Retype the listing exactly, so that the copy matches it line for line.

§ **Records for this task**
● ● ● ●

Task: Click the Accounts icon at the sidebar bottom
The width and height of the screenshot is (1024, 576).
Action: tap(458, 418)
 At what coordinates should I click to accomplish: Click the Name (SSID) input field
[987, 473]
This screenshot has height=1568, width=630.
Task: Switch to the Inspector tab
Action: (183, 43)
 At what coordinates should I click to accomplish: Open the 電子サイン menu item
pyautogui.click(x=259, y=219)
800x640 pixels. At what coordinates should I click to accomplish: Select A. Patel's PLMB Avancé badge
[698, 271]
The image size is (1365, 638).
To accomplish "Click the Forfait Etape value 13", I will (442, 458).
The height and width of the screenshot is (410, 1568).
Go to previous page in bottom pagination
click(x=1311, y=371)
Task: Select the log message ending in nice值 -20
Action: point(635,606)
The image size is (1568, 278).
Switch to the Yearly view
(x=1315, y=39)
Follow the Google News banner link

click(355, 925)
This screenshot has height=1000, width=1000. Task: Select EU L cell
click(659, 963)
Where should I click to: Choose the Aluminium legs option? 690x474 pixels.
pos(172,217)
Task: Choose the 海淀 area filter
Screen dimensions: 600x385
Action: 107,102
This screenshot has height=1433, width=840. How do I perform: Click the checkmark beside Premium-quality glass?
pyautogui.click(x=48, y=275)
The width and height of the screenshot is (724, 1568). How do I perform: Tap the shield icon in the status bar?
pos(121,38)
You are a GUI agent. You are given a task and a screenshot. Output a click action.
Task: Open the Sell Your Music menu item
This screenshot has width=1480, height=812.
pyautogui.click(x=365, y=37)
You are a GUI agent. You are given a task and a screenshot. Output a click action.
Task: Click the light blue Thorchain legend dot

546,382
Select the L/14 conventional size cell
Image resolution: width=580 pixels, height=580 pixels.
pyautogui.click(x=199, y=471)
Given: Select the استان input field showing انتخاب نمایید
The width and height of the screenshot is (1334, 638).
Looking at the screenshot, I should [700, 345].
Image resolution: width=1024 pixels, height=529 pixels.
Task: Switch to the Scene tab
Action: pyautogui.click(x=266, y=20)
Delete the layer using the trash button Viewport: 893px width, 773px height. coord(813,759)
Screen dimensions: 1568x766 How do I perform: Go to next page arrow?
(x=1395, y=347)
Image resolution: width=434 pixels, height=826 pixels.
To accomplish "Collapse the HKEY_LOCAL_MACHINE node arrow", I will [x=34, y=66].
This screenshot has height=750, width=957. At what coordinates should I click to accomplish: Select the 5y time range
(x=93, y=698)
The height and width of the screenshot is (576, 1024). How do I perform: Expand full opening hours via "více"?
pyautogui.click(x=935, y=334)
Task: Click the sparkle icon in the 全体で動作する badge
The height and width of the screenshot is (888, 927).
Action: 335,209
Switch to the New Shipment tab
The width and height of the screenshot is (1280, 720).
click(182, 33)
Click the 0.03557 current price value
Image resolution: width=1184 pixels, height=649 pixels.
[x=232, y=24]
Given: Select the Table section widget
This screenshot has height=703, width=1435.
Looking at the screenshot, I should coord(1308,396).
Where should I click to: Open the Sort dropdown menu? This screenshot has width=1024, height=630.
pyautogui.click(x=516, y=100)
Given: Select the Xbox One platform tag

● ● ● ●

§ **Answer below**
Task: Click the Accounts icon at the sidebar bottom
The width and height of the screenshot is (1024, 576).
Action: tap(458, 418)
 At what coordinates should I click to accomplish: Click the Name (SSID) input field
[987, 473]
This screenshot has height=1568, width=630.
Task: Switch to the Inspector tab
Action: (183, 43)
 At what coordinates should I click to accomplish: Open the 電子サイン menu item
pyautogui.click(x=259, y=219)
800x640 pixels. At what coordinates should I click to accomplish: Select A. Patel's PLMB Avancé badge
[698, 271]
The image size is (1365, 638).
To accomplish "Click the Forfait Etape value 13", I will (442, 458).
The height and width of the screenshot is (410, 1568).
Go to previous page in bottom pagination
click(x=1311, y=371)
Task: Select the log message ending in nice值 -20
Action: point(635,606)
The image size is (1568, 278).
Switch to the Yearly view
(x=1315, y=39)
Follow the Google News banner link

click(355, 925)
This screenshot has height=1000, width=1000. Task: Select EU L cell
click(659, 963)
Where should I click to: Choose the Aluminium legs option? 690x474 pixels.
pos(172,217)
Task: Choose the 海淀 area filter
Screen dimensions: 600x385
Action: 107,102
This screenshot has height=1433, width=840. How do I perform: Click the checkmark beside Premium-quality glass?
pyautogui.click(x=48, y=275)
The width and height of the screenshot is (724, 1568). How do I perform: Tap the shield icon in the status bar?
pos(121,38)
You are a GUI agent. You are given a task and a screenshot. Output a click action.
Task: Open the Sell Your Music menu item
This screenshot has width=1480, height=812.
pyautogui.click(x=365, y=37)
You are a GUI agent. You are given a task and a screenshot. Output a click action.
Task: Click the light blue Thorchain legend dot

546,382
Select the L/14 conventional size cell
Image resolution: width=580 pixels, height=580 pixels.
pyautogui.click(x=199, y=471)
Given: Select the استان input field showing انتخاب نمایید
The width and height of the screenshot is (1334, 638).
Looking at the screenshot, I should [700, 345].
Image resolution: width=1024 pixels, height=529 pixels.
Task: Switch to the Scene tab
Action: pyautogui.click(x=266, y=20)
Delete the layer using the trash button Viewport: 893px width, 773px height. coord(813,759)
Screen dimensions: 1568x766 How do I perform: Go to next page arrow?
(x=1395, y=347)
Image resolution: width=434 pixels, height=826 pixels.
To accomplish "Collapse the HKEY_LOCAL_MACHINE node arrow", I will [x=34, y=66].
This screenshot has height=750, width=957. At what coordinates should I click to accomplish: Select the 5y time range
(x=93, y=698)
The height and width of the screenshot is (576, 1024). How do I perform: Expand full opening hours via "více"?
pyautogui.click(x=935, y=334)
Task: Click the sparkle icon in the 全体で動作する badge
The height and width of the screenshot is (888, 927).
Action: 335,209
Switch to the New Shipment tab
The width and height of the screenshot is (1280, 720).
click(182, 33)
Click the 0.03557 current price value
Image resolution: width=1184 pixels, height=649 pixels.
[x=232, y=24]
Given: Select the Table section widget
This screenshot has height=703, width=1435.
Looking at the screenshot, I should coord(1308,396).
Where should I click to: Open the Sort dropdown menu? This screenshot has width=1024, height=630.
pyautogui.click(x=516, y=100)
Given: Select the Xbox One platform tag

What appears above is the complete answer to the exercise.